-------- Dataset records

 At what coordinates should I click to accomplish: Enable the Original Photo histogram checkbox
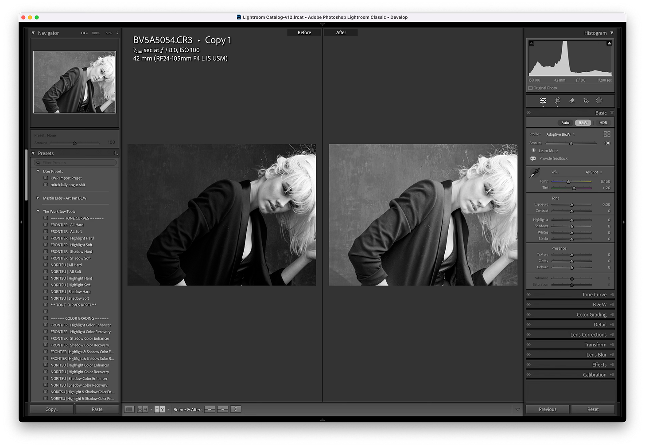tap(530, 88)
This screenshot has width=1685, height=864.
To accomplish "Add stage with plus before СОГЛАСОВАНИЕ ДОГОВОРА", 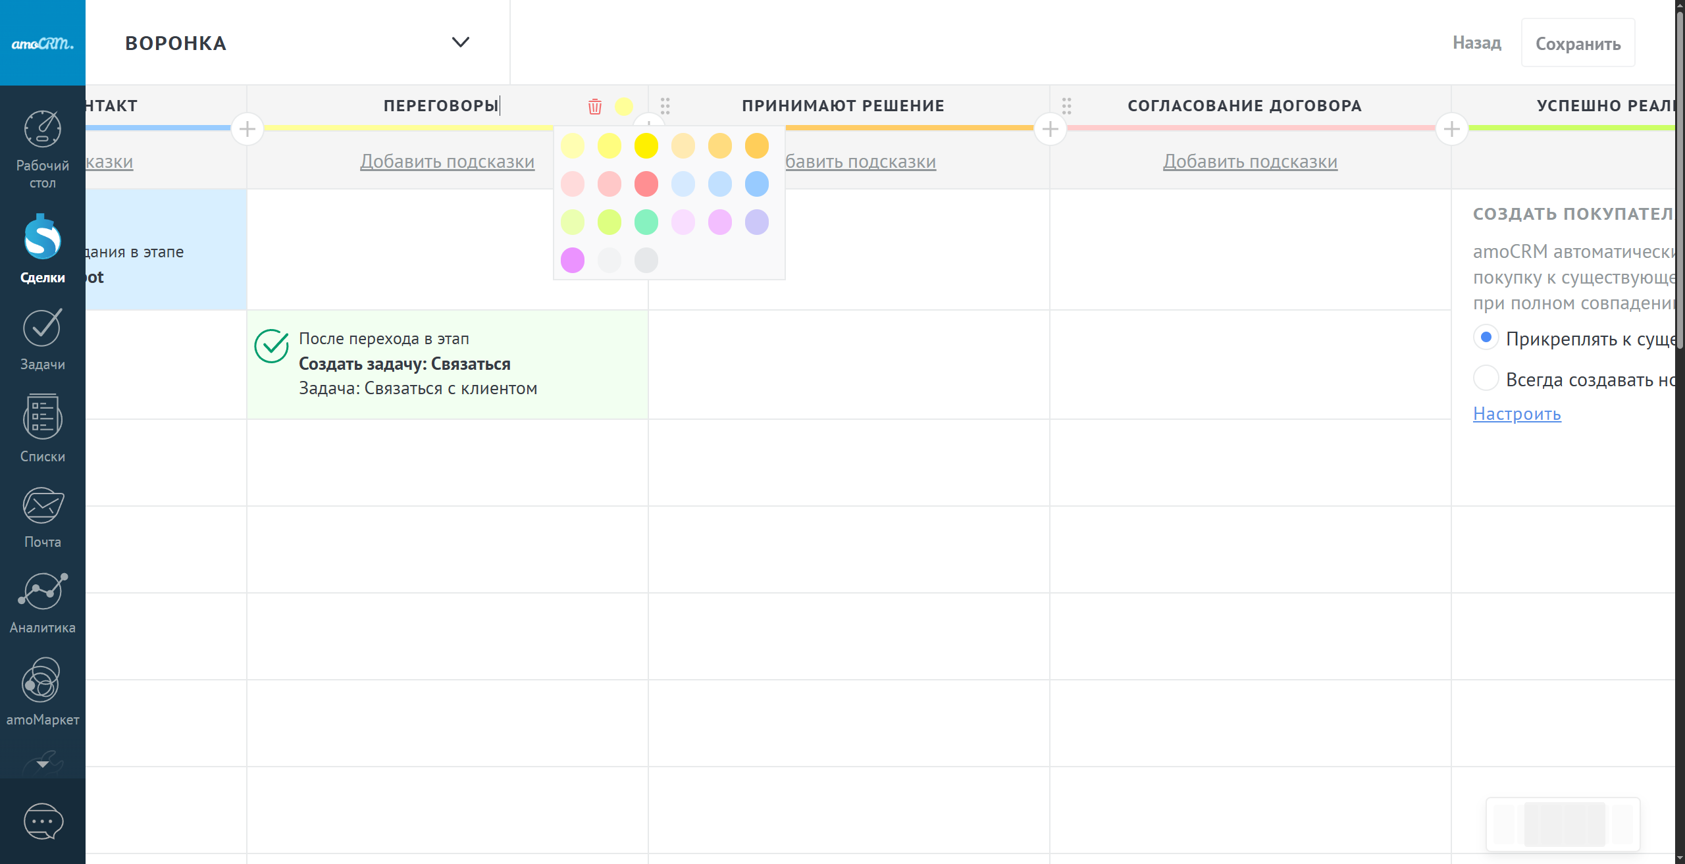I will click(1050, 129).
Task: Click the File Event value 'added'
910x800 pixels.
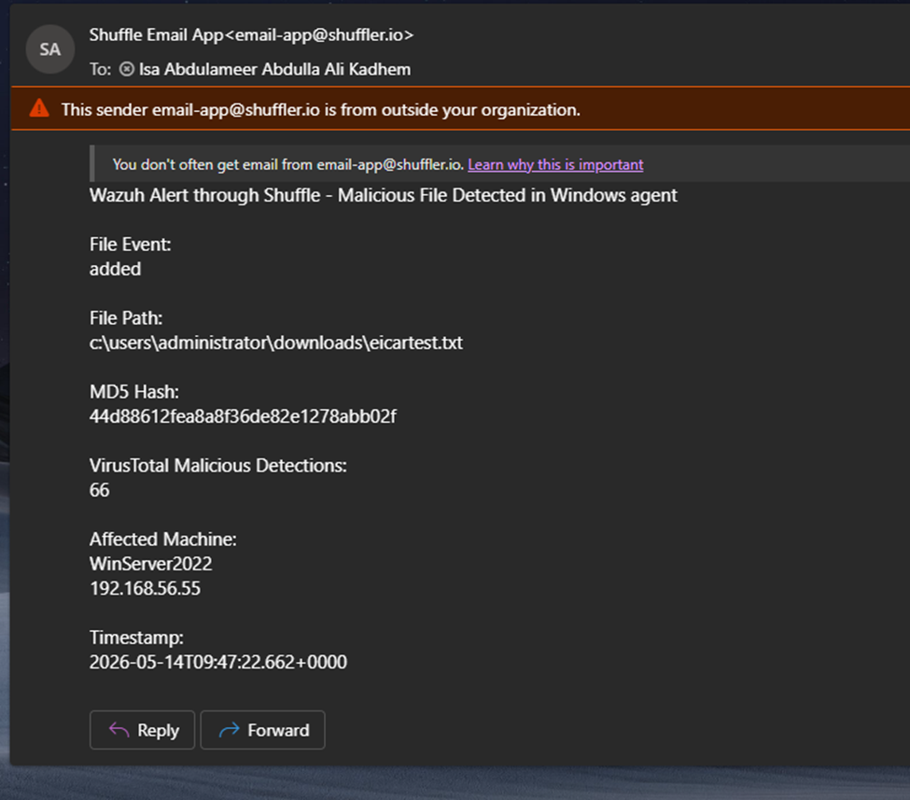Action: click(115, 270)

----------------
-------- Dataset records

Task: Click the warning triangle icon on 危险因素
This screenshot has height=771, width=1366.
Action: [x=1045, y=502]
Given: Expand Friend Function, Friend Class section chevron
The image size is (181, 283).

----------------

▸ **Instructions to follow**
Report each line of the records above that contains the string "height", copying every such line in full. Treat the match as case-sensitive.

▸ **Task answer**
This screenshot has width=1685, height=864.
This screenshot has height=771, width=1366.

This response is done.